> _Work required_:
Only the text of the entries below should be returned, exactly as given, without pictures.

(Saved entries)
....................

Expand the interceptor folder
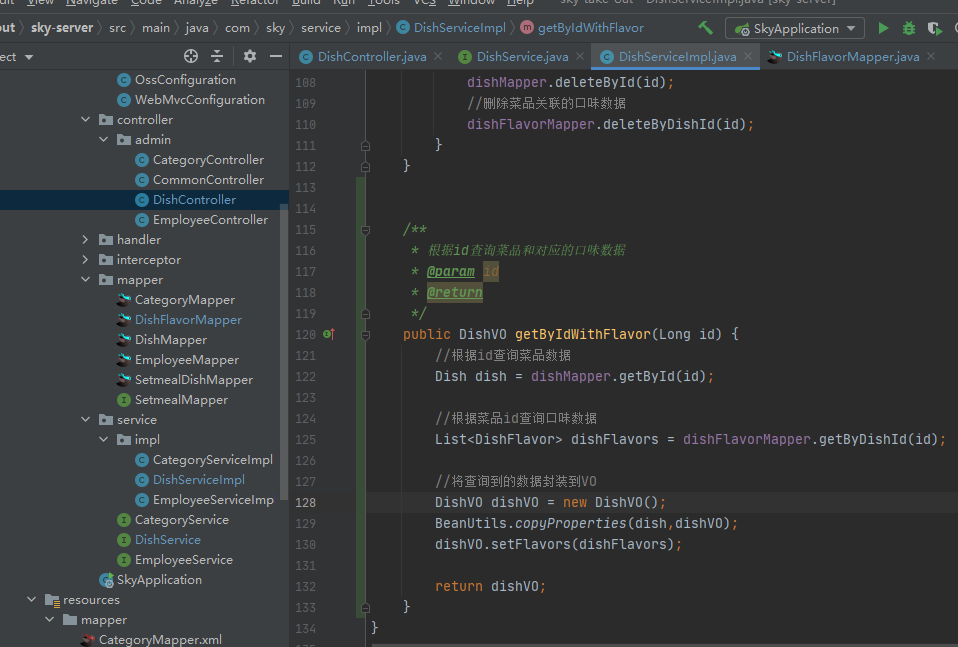Screen dimensions: 958x647 click(86, 260)

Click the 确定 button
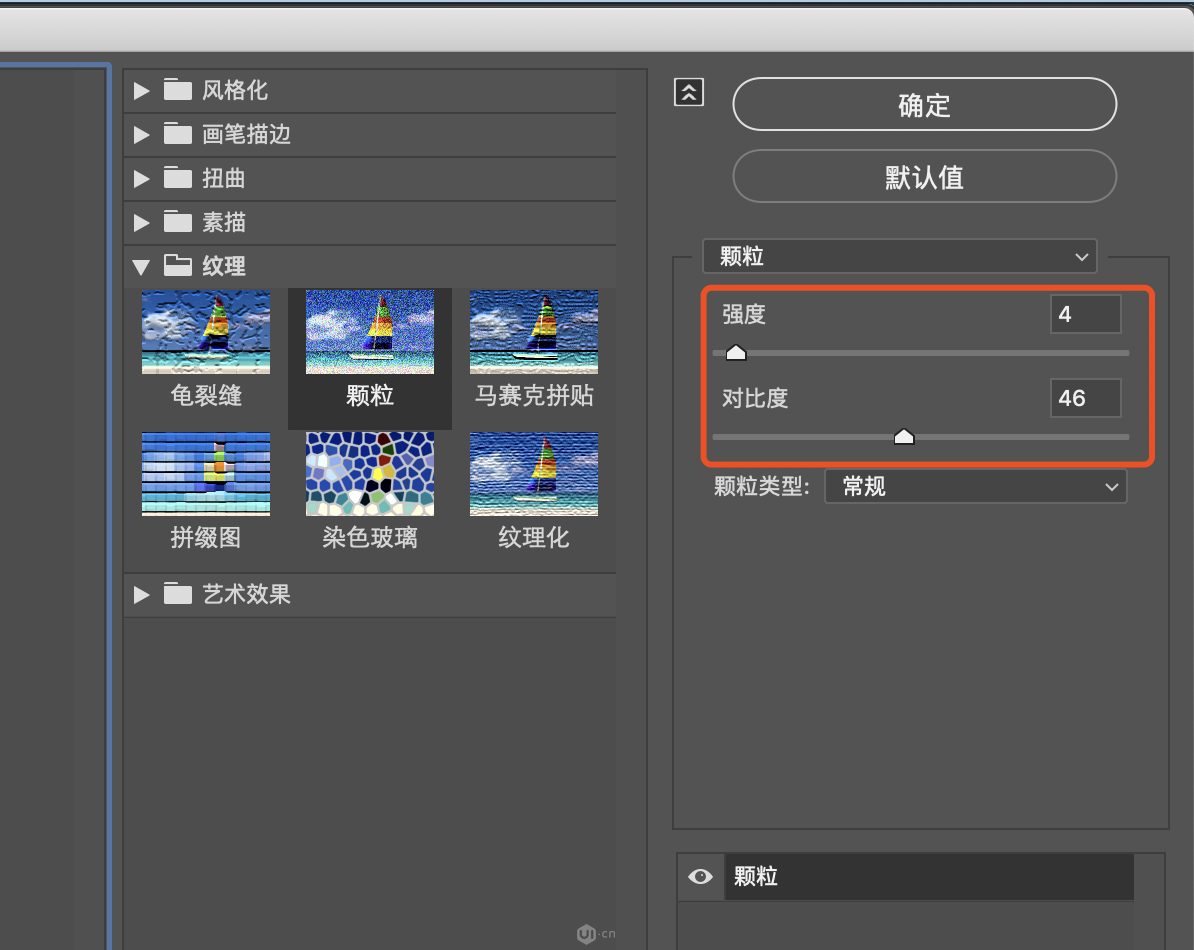coord(924,105)

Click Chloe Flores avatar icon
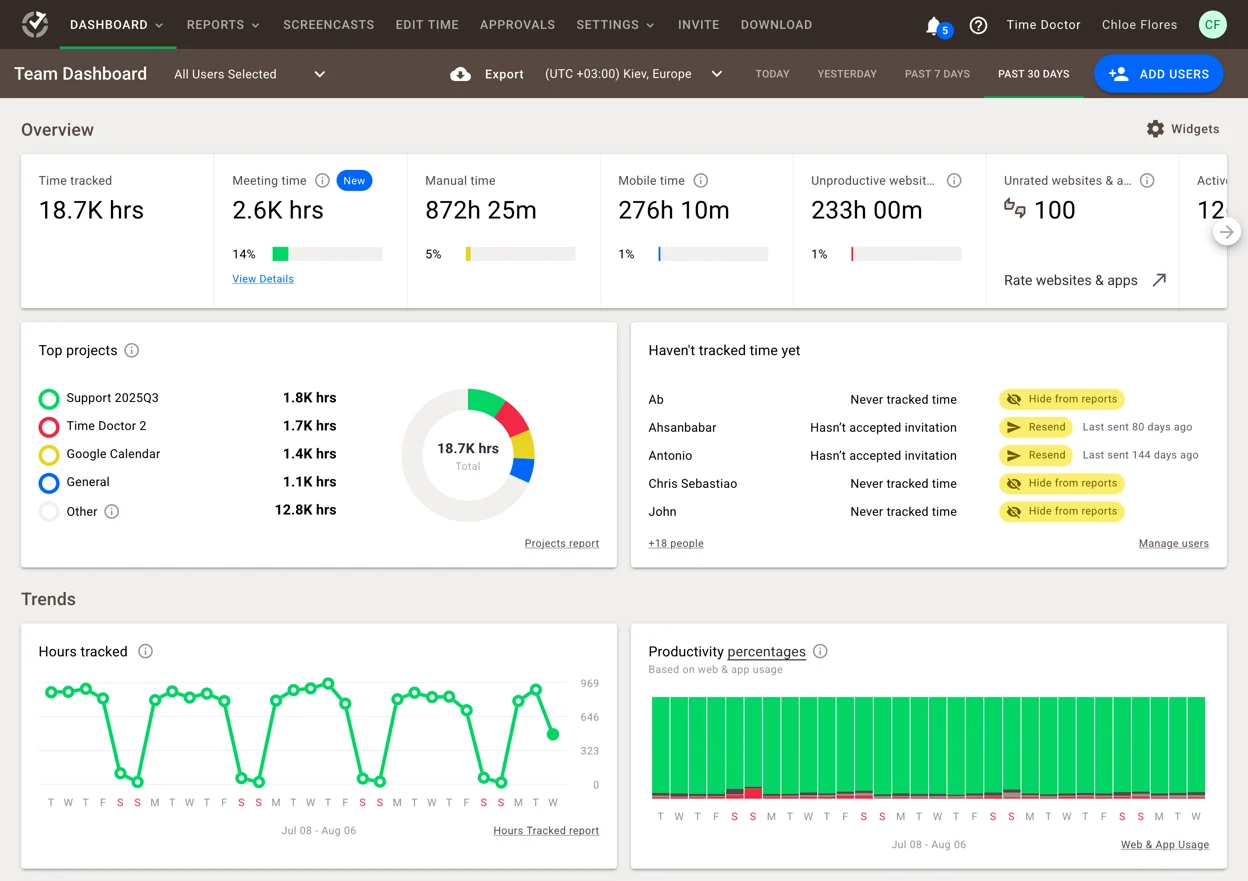click(1212, 24)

....................

> _Task answer_:
Expand the interceptor folder
Screen dimensions: 958x647 click(86, 260)

Click the 确定 button
coord(924,105)

Click Chloe Flores avatar icon
click(1212, 24)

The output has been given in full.